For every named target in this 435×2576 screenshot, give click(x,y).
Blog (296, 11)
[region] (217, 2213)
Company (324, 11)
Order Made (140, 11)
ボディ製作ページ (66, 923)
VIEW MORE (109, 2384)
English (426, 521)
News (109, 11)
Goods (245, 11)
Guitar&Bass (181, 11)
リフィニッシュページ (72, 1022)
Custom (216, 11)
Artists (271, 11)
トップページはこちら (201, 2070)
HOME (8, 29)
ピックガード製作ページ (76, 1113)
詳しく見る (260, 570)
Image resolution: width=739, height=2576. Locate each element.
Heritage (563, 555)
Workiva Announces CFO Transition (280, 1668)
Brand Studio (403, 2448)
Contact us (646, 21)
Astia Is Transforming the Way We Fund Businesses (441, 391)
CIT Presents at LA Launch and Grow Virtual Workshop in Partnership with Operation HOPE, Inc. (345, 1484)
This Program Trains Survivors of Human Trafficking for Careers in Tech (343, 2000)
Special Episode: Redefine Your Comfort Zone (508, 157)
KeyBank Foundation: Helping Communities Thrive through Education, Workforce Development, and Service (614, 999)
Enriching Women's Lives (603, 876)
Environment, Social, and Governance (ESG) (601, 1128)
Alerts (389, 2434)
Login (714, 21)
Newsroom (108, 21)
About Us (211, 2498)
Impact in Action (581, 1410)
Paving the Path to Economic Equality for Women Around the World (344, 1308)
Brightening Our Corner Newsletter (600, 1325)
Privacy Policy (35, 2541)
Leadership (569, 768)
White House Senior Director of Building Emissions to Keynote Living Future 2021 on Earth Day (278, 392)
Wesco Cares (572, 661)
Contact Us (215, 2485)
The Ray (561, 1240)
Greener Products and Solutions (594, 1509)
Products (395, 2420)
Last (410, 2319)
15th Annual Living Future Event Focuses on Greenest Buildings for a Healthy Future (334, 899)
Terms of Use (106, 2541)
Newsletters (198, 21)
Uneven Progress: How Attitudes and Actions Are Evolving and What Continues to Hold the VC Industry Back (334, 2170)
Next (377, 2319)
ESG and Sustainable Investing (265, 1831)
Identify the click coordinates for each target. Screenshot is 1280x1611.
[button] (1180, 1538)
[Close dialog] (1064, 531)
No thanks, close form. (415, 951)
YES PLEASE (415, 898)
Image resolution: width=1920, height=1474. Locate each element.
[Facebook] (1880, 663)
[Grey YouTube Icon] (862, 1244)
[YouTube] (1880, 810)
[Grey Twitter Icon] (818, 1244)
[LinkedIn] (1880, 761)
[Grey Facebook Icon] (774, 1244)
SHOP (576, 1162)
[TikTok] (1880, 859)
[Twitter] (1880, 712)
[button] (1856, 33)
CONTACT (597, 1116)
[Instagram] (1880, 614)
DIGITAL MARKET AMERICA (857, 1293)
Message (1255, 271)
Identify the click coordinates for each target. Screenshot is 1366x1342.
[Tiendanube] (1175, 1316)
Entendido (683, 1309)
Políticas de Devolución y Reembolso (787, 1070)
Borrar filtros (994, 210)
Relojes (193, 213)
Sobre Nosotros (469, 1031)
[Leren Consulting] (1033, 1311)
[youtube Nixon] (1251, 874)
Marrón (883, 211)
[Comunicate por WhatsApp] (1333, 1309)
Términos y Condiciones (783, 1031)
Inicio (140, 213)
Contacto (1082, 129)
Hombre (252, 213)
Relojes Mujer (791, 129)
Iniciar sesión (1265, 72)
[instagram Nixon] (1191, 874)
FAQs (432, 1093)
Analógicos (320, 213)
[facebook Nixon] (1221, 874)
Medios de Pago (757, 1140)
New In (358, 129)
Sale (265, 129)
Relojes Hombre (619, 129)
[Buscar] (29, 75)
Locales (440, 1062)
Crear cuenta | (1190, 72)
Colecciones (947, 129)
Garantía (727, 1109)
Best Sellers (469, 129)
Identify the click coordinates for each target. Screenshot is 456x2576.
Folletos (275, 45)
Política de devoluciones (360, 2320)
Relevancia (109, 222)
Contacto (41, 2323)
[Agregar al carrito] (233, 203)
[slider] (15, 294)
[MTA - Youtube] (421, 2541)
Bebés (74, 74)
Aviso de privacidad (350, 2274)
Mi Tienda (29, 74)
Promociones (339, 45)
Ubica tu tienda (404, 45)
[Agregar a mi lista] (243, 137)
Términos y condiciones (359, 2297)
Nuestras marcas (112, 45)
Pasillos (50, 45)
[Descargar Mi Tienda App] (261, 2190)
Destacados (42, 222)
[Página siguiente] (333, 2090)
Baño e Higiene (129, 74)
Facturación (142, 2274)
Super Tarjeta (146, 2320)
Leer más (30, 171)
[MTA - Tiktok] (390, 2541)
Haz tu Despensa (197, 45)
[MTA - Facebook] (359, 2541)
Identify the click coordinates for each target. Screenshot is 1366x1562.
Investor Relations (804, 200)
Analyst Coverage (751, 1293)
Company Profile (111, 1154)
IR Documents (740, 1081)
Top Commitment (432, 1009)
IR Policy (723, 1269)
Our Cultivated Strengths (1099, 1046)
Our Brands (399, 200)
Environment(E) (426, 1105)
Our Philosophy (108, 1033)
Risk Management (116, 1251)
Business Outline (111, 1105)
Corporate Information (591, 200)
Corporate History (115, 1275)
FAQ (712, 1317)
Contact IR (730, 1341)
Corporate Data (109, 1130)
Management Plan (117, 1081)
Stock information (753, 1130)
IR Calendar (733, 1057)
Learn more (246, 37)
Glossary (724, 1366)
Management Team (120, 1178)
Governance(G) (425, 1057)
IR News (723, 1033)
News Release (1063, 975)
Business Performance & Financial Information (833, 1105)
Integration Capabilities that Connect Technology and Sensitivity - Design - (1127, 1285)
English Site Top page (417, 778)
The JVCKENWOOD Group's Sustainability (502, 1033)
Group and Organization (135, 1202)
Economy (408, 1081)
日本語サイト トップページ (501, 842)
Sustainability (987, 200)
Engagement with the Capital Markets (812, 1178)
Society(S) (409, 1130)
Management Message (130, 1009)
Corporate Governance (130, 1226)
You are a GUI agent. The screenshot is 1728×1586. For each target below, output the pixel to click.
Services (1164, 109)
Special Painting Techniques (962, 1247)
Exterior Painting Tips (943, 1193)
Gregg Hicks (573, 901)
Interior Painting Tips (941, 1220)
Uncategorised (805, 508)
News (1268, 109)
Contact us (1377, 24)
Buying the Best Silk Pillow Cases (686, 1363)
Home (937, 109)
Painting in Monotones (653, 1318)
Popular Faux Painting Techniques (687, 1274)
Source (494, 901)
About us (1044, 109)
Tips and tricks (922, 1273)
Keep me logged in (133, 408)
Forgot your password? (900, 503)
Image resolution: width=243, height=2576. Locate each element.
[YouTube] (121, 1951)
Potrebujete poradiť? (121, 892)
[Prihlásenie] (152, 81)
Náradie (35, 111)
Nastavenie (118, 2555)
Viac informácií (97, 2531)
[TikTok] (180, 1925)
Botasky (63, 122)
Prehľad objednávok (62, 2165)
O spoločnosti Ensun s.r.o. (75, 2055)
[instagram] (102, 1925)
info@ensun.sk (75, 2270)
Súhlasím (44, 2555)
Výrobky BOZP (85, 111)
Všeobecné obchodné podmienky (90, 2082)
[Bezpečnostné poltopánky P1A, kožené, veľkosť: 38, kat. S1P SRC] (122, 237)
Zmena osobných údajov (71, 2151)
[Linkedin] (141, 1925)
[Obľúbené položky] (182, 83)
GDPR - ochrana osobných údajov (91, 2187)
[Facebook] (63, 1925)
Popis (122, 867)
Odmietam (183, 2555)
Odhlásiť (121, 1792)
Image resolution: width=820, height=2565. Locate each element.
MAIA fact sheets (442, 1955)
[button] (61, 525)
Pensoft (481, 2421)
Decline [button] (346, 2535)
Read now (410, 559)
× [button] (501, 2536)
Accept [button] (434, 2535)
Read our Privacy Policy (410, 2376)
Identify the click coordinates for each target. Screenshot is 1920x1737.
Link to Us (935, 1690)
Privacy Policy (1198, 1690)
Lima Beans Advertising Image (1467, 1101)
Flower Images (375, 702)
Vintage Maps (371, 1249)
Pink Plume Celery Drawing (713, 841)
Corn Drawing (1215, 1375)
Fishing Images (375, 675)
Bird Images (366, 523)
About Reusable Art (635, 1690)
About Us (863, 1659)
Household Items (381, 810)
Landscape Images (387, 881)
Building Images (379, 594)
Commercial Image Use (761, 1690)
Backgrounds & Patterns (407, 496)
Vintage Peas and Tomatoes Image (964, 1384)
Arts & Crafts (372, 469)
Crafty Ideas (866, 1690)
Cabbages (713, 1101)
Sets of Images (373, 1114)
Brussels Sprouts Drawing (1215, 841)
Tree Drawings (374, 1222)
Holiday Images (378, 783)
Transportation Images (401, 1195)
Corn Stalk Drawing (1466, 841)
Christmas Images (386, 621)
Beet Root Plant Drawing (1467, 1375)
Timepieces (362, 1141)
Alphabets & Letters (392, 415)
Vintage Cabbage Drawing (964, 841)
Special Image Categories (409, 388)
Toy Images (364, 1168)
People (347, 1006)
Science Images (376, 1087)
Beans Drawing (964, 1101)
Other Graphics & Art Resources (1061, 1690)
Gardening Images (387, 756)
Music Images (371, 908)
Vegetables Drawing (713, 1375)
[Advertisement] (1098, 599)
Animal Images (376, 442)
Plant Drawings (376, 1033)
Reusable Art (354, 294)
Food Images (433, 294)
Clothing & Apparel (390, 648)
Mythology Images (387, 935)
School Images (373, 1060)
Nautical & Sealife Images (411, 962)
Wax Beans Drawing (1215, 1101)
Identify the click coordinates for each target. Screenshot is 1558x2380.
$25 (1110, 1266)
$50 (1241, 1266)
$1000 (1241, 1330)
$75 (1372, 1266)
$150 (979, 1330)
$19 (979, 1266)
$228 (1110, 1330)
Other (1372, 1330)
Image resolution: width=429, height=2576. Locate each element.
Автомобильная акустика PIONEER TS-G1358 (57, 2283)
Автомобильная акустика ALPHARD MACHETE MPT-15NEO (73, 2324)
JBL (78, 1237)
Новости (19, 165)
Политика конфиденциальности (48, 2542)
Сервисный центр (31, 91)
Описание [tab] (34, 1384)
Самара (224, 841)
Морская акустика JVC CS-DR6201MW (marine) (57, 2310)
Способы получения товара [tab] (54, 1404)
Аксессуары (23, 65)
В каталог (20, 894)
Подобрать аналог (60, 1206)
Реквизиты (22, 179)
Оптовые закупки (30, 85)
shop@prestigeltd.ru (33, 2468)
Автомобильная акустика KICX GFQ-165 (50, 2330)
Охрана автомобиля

__WHAT THE TASK ASKS__
Gather each line of the listing containing the word "Beans" and show it.

__RESPONSE__
Lima Beans Advertising Image (1467, 1101)
Beans Drawing (964, 1101)
Wax Beans Drawing (1215, 1101)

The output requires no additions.